start Information shown

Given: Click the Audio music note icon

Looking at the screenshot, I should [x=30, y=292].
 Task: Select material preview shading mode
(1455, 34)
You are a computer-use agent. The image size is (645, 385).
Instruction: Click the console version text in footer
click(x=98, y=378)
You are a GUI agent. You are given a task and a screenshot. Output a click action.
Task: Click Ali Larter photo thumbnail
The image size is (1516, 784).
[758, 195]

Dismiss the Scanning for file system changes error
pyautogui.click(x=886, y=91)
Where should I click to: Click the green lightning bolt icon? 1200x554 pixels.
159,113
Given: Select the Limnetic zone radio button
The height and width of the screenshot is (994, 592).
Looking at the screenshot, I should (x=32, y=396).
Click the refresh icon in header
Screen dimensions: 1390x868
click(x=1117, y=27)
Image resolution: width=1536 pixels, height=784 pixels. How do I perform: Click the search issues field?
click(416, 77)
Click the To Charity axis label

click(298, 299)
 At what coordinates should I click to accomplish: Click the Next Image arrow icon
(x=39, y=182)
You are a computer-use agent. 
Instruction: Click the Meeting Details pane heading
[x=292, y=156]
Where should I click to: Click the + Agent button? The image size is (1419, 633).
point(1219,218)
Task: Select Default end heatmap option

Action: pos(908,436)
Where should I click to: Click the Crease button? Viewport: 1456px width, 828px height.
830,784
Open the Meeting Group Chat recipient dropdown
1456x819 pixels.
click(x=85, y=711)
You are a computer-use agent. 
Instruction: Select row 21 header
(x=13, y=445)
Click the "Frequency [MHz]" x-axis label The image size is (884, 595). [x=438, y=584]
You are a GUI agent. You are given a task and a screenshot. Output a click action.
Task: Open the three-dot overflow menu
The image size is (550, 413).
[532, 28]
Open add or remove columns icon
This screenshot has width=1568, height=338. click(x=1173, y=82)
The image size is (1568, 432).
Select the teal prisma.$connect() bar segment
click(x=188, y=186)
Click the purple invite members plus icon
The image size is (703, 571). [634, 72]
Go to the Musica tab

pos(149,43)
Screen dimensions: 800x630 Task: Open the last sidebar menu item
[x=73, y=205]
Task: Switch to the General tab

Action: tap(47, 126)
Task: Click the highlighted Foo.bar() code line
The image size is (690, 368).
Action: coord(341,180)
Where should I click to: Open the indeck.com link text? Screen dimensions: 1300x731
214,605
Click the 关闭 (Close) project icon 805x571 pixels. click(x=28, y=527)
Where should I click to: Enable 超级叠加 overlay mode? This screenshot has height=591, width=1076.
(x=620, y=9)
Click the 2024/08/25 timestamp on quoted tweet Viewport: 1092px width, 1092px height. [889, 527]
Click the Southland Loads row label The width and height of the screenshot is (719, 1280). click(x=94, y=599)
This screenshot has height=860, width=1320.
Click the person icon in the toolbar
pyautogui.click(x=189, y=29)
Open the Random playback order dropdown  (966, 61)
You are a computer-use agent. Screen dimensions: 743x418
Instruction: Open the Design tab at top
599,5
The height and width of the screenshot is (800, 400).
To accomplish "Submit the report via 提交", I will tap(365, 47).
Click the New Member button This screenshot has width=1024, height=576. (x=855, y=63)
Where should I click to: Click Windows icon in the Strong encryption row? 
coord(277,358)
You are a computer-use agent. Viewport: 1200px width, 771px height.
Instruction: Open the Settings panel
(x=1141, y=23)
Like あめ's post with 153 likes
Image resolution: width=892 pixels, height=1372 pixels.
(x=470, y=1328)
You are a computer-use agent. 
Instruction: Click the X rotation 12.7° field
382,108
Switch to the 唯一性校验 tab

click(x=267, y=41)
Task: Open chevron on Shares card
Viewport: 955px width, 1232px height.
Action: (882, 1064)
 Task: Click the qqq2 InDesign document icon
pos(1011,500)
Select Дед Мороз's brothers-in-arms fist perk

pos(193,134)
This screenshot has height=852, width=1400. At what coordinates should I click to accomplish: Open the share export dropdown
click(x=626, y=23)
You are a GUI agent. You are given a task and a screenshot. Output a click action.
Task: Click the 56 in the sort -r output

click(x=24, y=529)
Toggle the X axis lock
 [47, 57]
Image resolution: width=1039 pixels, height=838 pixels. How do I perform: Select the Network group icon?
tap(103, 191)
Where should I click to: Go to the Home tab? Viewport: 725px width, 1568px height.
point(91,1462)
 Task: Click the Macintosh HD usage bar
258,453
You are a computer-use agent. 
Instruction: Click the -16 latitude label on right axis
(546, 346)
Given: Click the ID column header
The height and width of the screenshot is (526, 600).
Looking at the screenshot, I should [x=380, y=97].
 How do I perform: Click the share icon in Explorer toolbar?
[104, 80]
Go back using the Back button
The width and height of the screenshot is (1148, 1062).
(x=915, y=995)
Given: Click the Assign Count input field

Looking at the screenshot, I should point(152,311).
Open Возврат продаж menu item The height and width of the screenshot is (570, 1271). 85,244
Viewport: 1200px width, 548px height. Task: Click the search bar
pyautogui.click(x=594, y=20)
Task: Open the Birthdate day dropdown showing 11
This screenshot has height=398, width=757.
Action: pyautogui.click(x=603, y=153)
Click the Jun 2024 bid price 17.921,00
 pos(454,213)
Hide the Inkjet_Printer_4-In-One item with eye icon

end Information shown

-- Exercise --
In the listing, from the line holding "Where should I click to: Go" through the end of the listing, swap "icon" for "symbol" and give only those lines back with nothing else changed.

-- Answer to this task --
Where should I click to: Go to the Home tab? Viewport: 725px width, 1568px height.
point(91,1462)
 Task: Click the Macintosh HD usage bar
258,453
You are a computer-use agent. 
Instruction: Click the -16 latitude label on right axis
(546, 346)
Given: Click the ID column header
The height and width of the screenshot is (526, 600).
Looking at the screenshot, I should [x=380, y=97].
 How do I perform: Click the share symbol in Explorer toolbar?
[104, 80]
Go back using the Back button
The width and height of the screenshot is (1148, 1062).
(x=915, y=995)
Given: Click the Assign Count input field

Looking at the screenshot, I should point(152,311).
Open Возврат продаж menu item The height and width of the screenshot is (570, 1271). 85,244
Viewport: 1200px width, 548px height. Task: Click the search bar
pyautogui.click(x=594, y=20)
Task: Open the Birthdate day dropdown showing 11
This screenshot has height=398, width=757.
Action: pyautogui.click(x=603, y=153)
Click the Jun 2024 bid price 17.921,00
 pos(454,213)
Hide the Inkjet_Printer_4-In-One item with eye symbol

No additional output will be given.